The winners of the inaugural Deans’ Lectures awards, one from each of the University’s two schools, have been announced in advance of an upcoming dinner recognition event on campus.
They are Professor Karen Woods Weierman, Ph.D., of the English Department and Associate Professor Margarita Perez, Ed.D., of the Barbara (Hickey) O’Brien ’57 Education Department.
Last spring, the leadership team of Academic Affairs began soliciting applications for the Deans’ Lecture awards, made possible by an anonymous donor, Provost Lois Wims, Ph.D., says. The award recognizes the high-level contributions recipients have made to their respective fields. Winners will give a brief lecture about their work at the award dinner Nov. 5, which will follow the Faculty Showcase of Scholarship and Creativity.
“We thought pairing it with the showcase as a one-day event would give students, alumni, and supporters an opportunity to see our faculty’s success in scholarly and creative activities,” Wims says. “We hope the Showcase and Deans’ Lectures and dinner will inspire all of our community.”
“We’re trying to raise the profile of the whole scholarly and creative enterprise here and to promote more campus awareness of it,” Russ Pottle, Ph.D., dean of the School of Humanities and Social Sciences, says. “This is just one way of doing that.”
Perez will lecture on “Revisiting Cultural Competence Through a Museum & Community Collaboration.” Perez has dedicated her entire professional life to working to improve the quality of care and education for young children and families and to promote the careers of early childhood staff. She has worked as a teacher in daycare in Spanish Harlem, New York City, and as an elementary teacher in New Haven, Conn., and New York City. She has worked in children’s television, museums, and most recently as a professor of early childhood education at Worcester State University.
Previously, Pérez served as the curriculum development and early childhood research specialist for the research division of Sesame Street at the Children’s Television Workshop, for which she received three Emmy awards.

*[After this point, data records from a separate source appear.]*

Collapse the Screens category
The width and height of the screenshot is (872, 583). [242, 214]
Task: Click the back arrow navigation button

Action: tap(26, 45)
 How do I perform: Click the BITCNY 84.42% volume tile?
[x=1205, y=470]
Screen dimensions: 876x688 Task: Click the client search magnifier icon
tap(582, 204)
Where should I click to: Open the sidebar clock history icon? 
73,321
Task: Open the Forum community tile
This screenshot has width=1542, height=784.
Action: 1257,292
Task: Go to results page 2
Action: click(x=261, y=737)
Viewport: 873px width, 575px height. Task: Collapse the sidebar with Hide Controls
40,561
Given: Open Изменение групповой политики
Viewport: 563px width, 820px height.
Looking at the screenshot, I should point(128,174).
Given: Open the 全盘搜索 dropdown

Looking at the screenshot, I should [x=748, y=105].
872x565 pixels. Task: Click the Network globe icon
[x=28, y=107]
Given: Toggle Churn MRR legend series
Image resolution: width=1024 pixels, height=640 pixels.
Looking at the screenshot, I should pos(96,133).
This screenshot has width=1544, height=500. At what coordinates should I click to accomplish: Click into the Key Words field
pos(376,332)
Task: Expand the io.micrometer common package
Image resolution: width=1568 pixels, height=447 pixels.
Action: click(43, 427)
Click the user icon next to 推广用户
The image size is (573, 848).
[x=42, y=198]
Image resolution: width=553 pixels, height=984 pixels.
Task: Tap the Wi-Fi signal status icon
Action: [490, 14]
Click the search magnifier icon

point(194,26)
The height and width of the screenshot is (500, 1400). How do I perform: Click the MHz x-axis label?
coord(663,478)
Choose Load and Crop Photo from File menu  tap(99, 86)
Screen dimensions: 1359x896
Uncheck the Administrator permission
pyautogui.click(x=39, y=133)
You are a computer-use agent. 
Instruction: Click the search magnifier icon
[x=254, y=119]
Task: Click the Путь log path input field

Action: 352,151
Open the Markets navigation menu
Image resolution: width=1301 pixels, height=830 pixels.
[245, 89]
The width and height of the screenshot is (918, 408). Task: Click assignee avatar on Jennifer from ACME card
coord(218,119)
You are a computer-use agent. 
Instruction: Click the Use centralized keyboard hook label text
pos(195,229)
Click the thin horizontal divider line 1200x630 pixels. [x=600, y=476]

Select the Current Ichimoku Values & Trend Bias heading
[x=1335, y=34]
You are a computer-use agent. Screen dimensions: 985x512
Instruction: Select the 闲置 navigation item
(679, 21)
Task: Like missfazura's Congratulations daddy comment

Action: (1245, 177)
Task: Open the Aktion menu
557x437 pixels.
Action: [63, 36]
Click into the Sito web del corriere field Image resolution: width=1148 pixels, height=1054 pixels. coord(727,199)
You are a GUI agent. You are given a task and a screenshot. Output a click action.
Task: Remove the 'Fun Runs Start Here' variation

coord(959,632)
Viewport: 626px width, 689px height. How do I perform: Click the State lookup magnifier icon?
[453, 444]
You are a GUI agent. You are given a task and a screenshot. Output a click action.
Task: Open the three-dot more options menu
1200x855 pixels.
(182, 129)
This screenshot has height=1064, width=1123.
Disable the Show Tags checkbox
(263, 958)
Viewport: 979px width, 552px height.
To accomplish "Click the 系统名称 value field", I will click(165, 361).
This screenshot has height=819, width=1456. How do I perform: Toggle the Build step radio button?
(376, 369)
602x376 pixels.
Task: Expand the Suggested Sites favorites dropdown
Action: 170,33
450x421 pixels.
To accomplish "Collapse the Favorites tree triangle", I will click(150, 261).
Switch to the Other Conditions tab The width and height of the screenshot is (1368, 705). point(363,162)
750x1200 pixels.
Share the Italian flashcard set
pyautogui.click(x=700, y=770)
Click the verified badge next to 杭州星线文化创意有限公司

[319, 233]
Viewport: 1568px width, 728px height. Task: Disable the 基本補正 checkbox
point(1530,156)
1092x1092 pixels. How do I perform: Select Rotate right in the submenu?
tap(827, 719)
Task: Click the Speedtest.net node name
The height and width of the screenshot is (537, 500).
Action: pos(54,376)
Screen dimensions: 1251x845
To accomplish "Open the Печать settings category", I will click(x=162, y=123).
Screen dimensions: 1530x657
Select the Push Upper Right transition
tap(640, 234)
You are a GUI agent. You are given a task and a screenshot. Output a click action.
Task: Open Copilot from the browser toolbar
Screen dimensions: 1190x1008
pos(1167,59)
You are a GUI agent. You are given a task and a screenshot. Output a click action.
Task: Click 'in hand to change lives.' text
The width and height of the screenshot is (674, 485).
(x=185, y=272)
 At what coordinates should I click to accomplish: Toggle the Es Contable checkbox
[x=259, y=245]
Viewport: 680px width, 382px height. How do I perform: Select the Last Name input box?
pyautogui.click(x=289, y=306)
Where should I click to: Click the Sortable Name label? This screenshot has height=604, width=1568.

“Dr. Perez has been an active scholar in her field for a number of years,” says Linda S. Larrivee, ’76, M.S., ’80, Ph.D., dean of the School of Education, Health and Natural Sciences. “Because of her high level of scholarship, she keeps her classes and her students current on topics of importance in the field of Education. Dr. Perez is a fine example of the faculty members here at WSU. That is, she is dedicated to her students and to her profession, and assures that her research is relevant, meaningful, and accessible.”
Weierman’s lecture will be on “The Case of the Slave-Child, Med: Free Soil in Antislavery Boston,” which is the title of her new book about an enslaved six-year-old girl named Med, who was brought to Boston in 1836, and for whom the Boston Female Anti-Slavery Society (BFASS) waged a legal fight to secure her freedom and affirm the free soil of Massachusetts. Her research has been supported by fellowships from the American Antiquarian Society and the Massachusetts Historical Society. She received a B.A. in American Studies from Georgetown University and a Ph.D. in English from the University of Minnesota.
“I think it’s important for people to see that what the faculty is doing is achieving a very high level,” Pottle says. “Karen’s achievement in publishing that book is a real big deal. That’s quite an attainment. It’s the kind of thing that people associate more with a system like UMass, maybe, than they do the state universities, but we want to show that the state universities are in the game, that we have highly gifted highly talented faculty members who are pursuing substantive scholarly activities.”